‘The prayers are powerful.’ Hundreds attend downtown Lexington vigil for Ukraine


Event organizers address a crowd gathered for a vigil in support of Ukraine on Wednesday, March 2, 2022, at Courthouse Plaza in Lexington, Kentucky. Photo by Jack Weaver | Staff

Lindsey Davis

A peace vigil was held in downtown Lexington on March 2 in honor of Ukraine, which was recently invaded and bombed by Russia. 

Hundreds of people of all ages gathered together at Lexington’s Courthouse Plaza Wednesday evening to join in song and prayer for peace. Many showed support by wearing blue and yellow, holding the Ukrainian flag or displaying homemade signs. 

Victor Selepina, a member of the Ukrainian Pentecostal Church, spoke at the vigil and led the attendees in a prayer for Ukraine and Russia and for Vladimir Putin to choose peace. 

He said that he didn’t expect the vigil turnout to be as large as it was, but “God is good.”

Timothy Tewz, another member of the church, said, “We are gathered here together in unity to pray for Ukraine, which is our home country, and to hopefully bring awareness to what’s going on.”

Donations to support Ukrainian refugees can be sent to Ukrainian Pentecostal Church, Hope for Ukraine, Christian Mission EBENEZER and New Heights Mission. Tewz volunteers at the nonprofit organization Christian Mission EBENEZER, which has already sent two large containers full of mattresses, pillows, blankets and food to aid refugees.

“We’re really amazed at just how the community responded and with people that we don’t know donating to our church and to our mission so that we can send it overseas for humanitarian aid,” he said.

Tewz said that the situation for Ukranians is dire, not only due to the invasion but also because of a lack of basic supplies.

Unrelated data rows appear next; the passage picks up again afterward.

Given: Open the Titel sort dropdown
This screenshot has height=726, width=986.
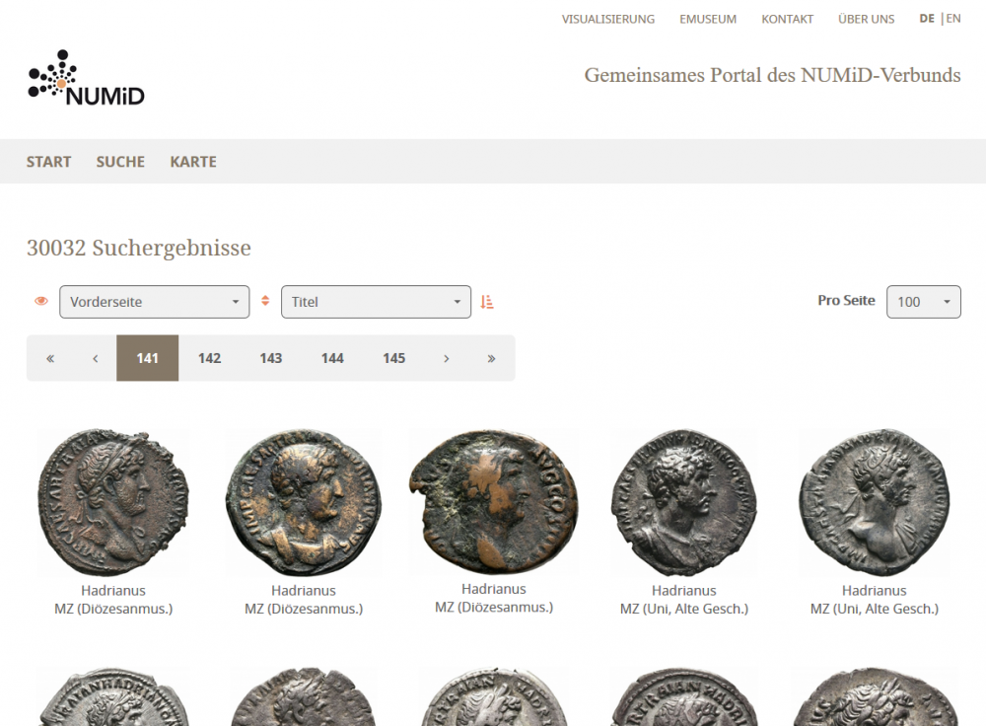Looking at the screenshot, I should 376,302.
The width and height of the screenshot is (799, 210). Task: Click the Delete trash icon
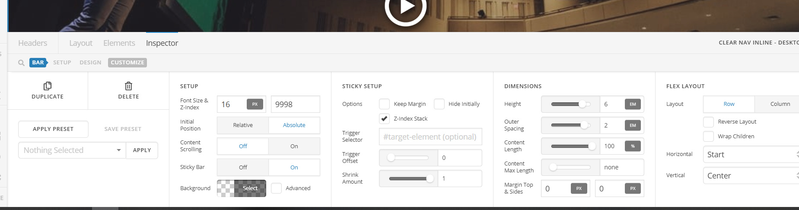coord(128,86)
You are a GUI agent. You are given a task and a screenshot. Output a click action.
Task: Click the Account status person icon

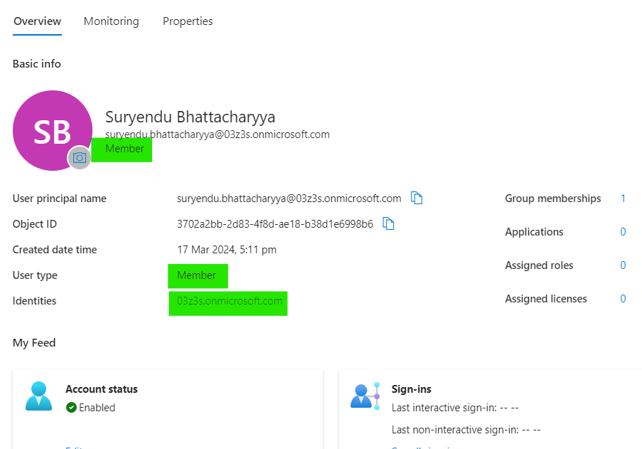(x=39, y=396)
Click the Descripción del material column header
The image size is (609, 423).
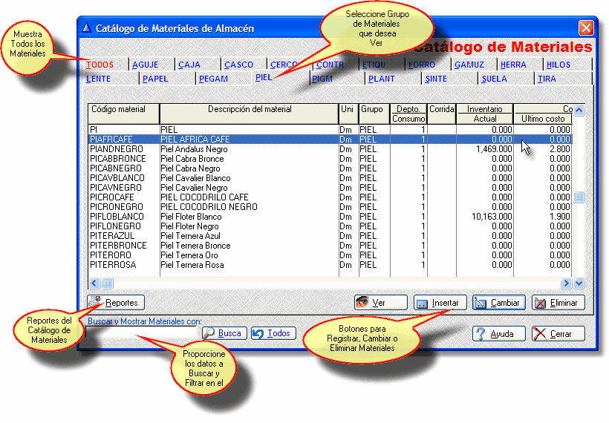(x=249, y=110)
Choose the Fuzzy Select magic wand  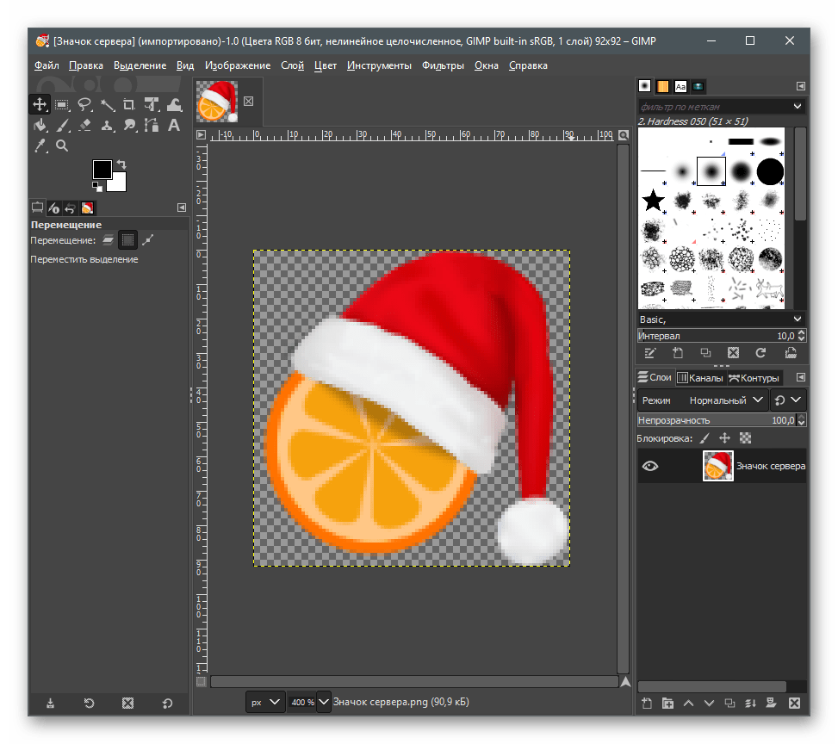(107, 105)
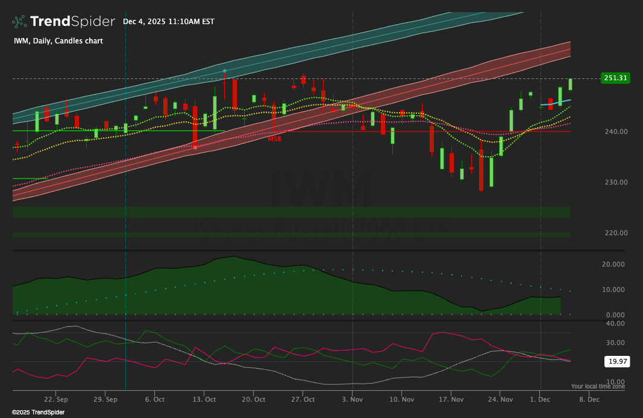
Task: Open the Your local time zone setting
Action: [597, 385]
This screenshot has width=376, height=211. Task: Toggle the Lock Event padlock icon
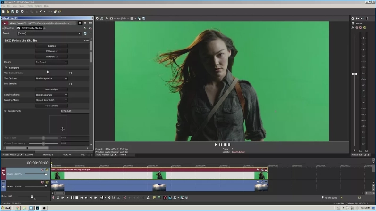pos(148,198)
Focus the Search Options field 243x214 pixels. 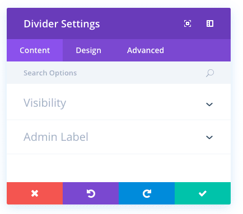[x=112, y=73]
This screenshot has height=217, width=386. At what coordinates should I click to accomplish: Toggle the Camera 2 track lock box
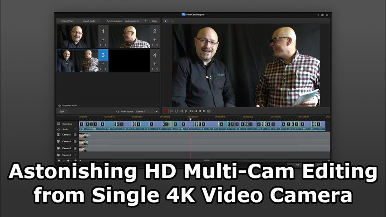click(x=75, y=142)
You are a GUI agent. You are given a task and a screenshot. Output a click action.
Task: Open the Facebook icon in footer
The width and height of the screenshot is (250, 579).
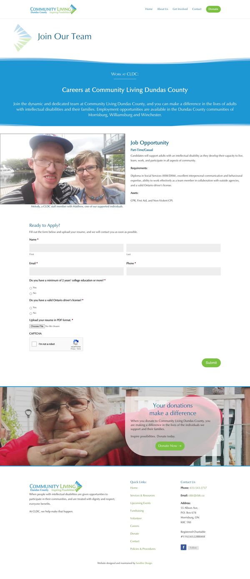click(x=183, y=547)
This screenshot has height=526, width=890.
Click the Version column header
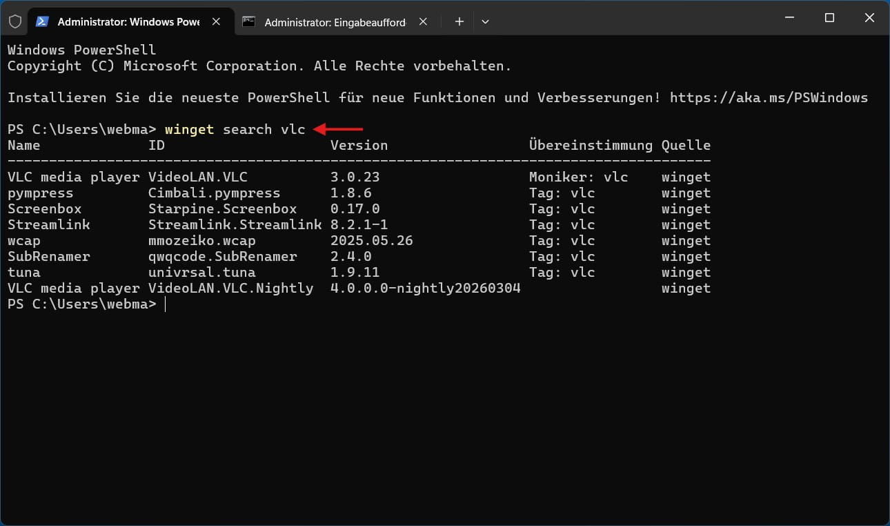tap(359, 145)
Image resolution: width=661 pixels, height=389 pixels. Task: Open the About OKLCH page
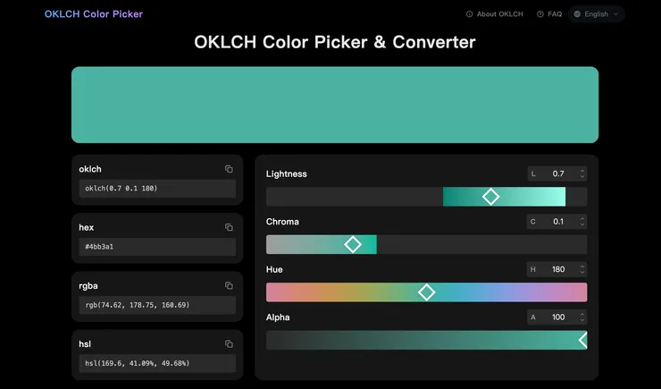coord(499,14)
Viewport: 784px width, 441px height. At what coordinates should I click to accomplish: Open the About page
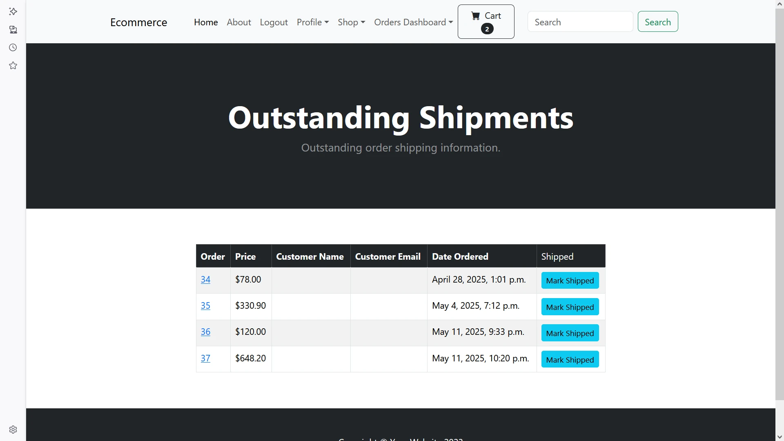pos(239,22)
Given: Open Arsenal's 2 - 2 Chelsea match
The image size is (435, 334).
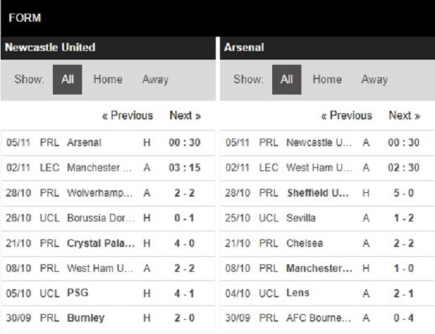Looking at the screenshot, I should pos(305,243).
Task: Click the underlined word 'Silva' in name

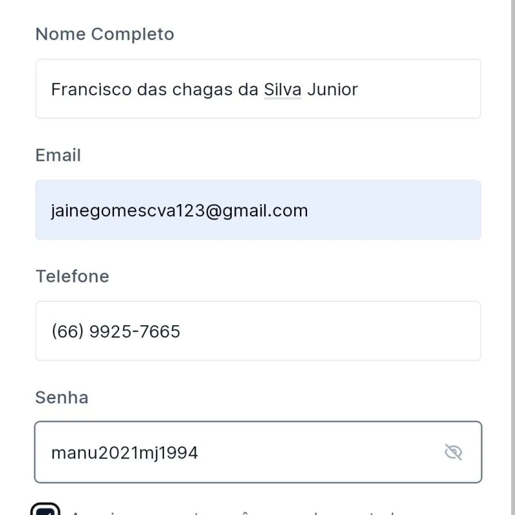Action: [282, 89]
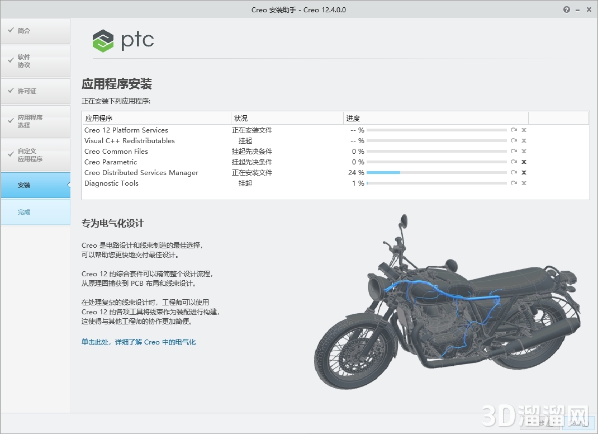Screen dimensions: 598x434
Task: Click the Creo Distributed Services Manager progress bar
Action: click(x=436, y=172)
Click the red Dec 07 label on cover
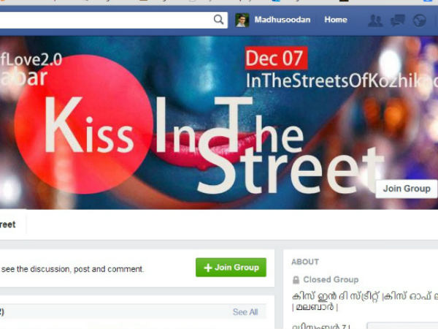 (x=276, y=58)
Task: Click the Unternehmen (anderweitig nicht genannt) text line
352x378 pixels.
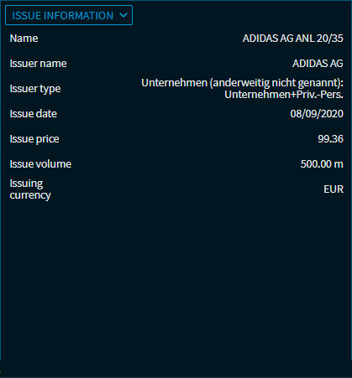Action: [242, 83]
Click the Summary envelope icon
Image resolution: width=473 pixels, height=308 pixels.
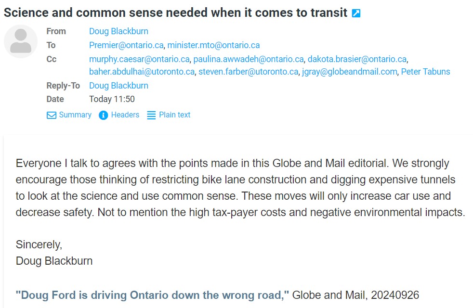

“People are hiding in bomb shelters and basements where they don’t have those resources and where it’s cold. Ukraine has some of the coldest temperatures right now, somewhere in the 20s,” he said. 

Olga Lutchenko attended the vigil along with her children. Each of them was holding signs asking for peace. “I brought my kids here with me for them to know and understand,” Lutchenko said. 

She said that they have family and friends who are currently in Ukraine. “We’ve been in contact with my mother-in-law, who’s alone in the village where she can hear the bombings all around her,” Lutchenko said.

She also said that they contact her sister-in-law and niece daily to make sure that they are safe and alive.

“It makes us nervous when we don’t get a response for a while,” she said.

Lutchenko said that the attack was essentially unexpected. 

“I mean, we knew the troops were around, and it was more so everyone thought that it was just intimidation,” she said. “Nobody thought that they would bomb in the middle of the night. It turned everybody’s life upside down.”

Selepina, Tewz and Lutchenko all ask that everyone continue to pray that peace in Ukraine comes quickly. 

“The main thing is prayer. You know, we all came out here to pray – people from all walks of life that support Ukraine. I’m so grateful that you guys were able to come out and so many people showed up,” Selepina said.

Selepina also said that financial support is appreciated. 

“I just want people to know that 100 percent of it will go towards the refugees of Ukraine, but God hears prayers. The prayers are powerful,” he said.

Lutchenko said that she has heard testimonies of people in Ukraine saying that they can feel the prayers. 

“We just want for them, you know, for Russia to cease fire, to just go back home, and, of course, for restoration in Ukraine,” she said.